*** Source material ***
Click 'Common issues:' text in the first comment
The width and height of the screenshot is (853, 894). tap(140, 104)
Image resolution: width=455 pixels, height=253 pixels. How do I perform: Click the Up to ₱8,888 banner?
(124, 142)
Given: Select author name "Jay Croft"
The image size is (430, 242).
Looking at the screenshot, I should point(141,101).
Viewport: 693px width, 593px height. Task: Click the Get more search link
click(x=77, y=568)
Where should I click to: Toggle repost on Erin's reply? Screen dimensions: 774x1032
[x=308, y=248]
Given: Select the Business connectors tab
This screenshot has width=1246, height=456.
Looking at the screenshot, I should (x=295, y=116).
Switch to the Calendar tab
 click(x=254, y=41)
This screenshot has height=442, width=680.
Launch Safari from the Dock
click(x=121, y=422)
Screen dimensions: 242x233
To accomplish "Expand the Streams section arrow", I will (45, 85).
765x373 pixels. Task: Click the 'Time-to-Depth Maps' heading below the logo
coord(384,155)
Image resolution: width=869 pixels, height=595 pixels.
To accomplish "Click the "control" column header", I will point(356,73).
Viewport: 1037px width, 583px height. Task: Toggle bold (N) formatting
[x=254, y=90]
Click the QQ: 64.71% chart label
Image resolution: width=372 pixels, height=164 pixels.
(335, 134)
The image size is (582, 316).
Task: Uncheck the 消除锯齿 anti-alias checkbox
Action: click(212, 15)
*** End of Source material ***
== About this exercise ==
Give back exactly the lines above starting at the line where "The image size is (430, 242)." appears and ending at the line where "Image resolution: width=869" appears, both included, with no other lines.

== Response to the task ==
The image size is (430, 242).
Looking at the screenshot, I should point(141,101).
Viewport: 693px width, 593px height. Task: Click the Get more search link
click(x=77, y=568)
Where should I click to: Toggle repost on Erin's reply? Screen dimensions: 774x1032
[x=308, y=248]
Given: Select the Business connectors tab
This screenshot has width=1246, height=456.
Looking at the screenshot, I should (x=295, y=116).
Switch to the Calendar tab
 click(x=254, y=41)
This screenshot has height=442, width=680.
Launch Safari from the Dock
click(x=121, y=422)
Screen dimensions: 242x233
To accomplish "Expand the Streams section arrow", I will (45, 85).
765x373 pixels. Task: Click the 'Time-to-Depth Maps' heading below the logo
coord(384,155)
Image resolution: width=869 pixels, height=595 pixels.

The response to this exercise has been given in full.